However, he said, “We shouldn’t be dismissive of cyber-terror, even though it is routine in Israel and past experience shows that ‘Anonymous’ attacks caused minimal damage. Still, what has characterized the successful attacks is complacency on the part of Israeli website owners and their lack of a basic understanding of what they have to do to block them — actions that are often extremely easy to perform and at a low cost.”

By Thursday evening (Israel time), Anonymous claimed it had attacked at least 55 Israeli websites, among them government and military ones, according to JNS, though this has been denied by officials.

As The Algemeiner reported on Sunday, Amir Carmi, chief technology officer at the Israel branch of the security company ESET, provided five rules of thumb to the Hebrew news site Walla for safe surfing:

  1. Do not click on suspicious links in your email, SMS, What’sApp or social media inboxes. These might look innocent, and can even appear as though they are from friends or contacts. Your guiding principle should be not to click on any such link, unless you know for certain that it is safe.

┄┄┄┄┄┄┄┄┄┄

■ **Exercise details**
Copy the stretch from "1. Do not click" through "it is safe." in the passage on Anonymous cyberattacks against Israeli websites. The lines after this passage come from a separate source.

┄┄┄┄┄┄┄┄┄┄

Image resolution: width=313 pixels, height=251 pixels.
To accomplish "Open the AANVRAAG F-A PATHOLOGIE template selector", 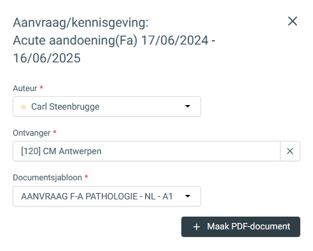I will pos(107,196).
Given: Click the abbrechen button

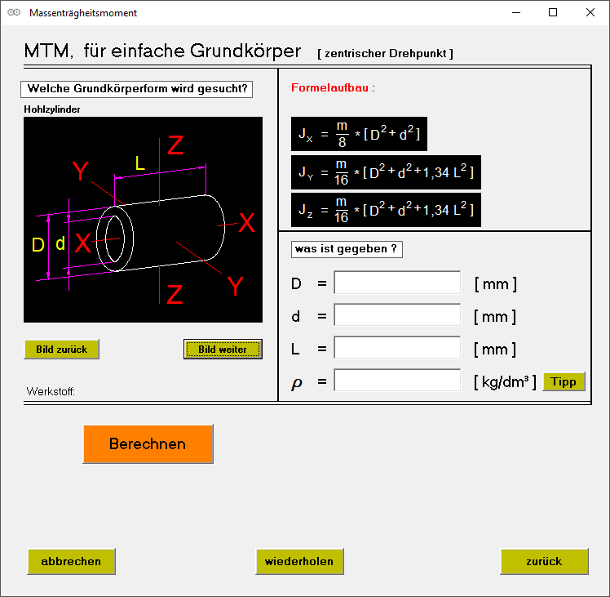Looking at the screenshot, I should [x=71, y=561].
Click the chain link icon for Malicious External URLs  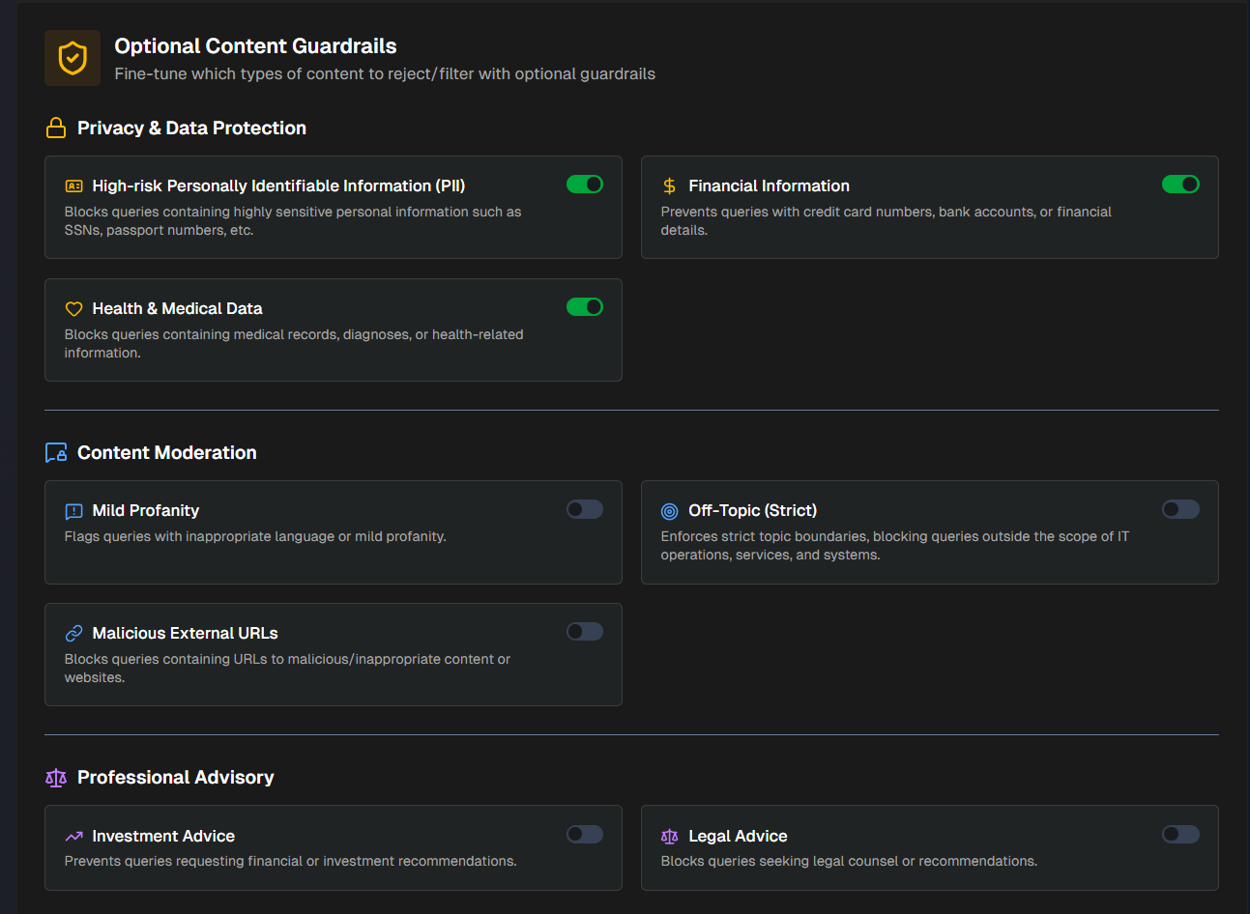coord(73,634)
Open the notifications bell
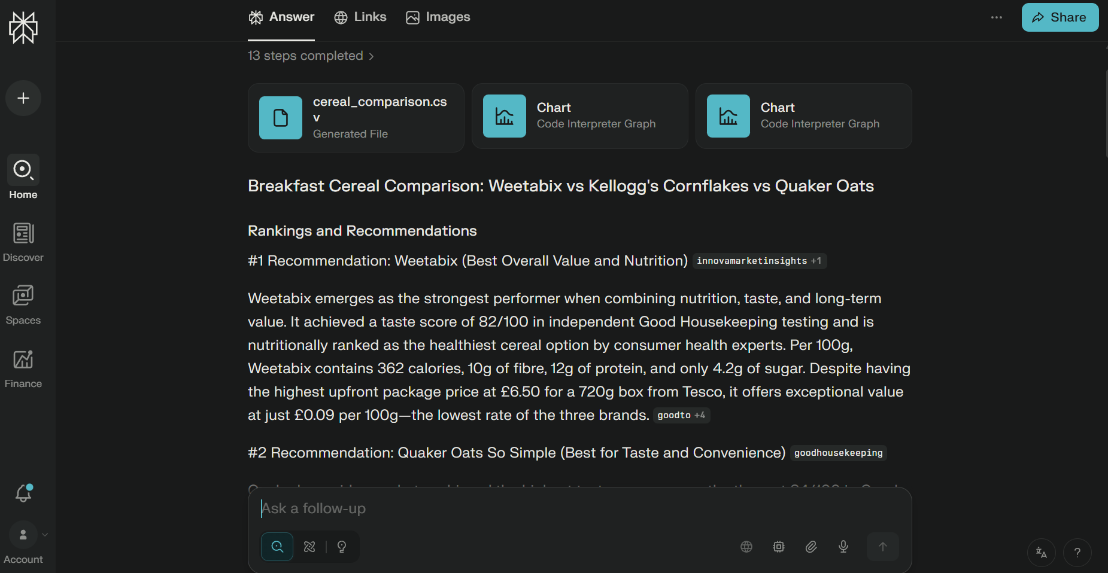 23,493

┄┄┄┄┄┄┄┄┄┄

■ **Correct result**
1. Do not click on suspicious links in your email, SMS, What’sApp or social media inboxes. These might look innocent, and can even appear as though they are from friends or contacts. Your guiding principle should be not to click on any such link, unless you know for certain that it is safe.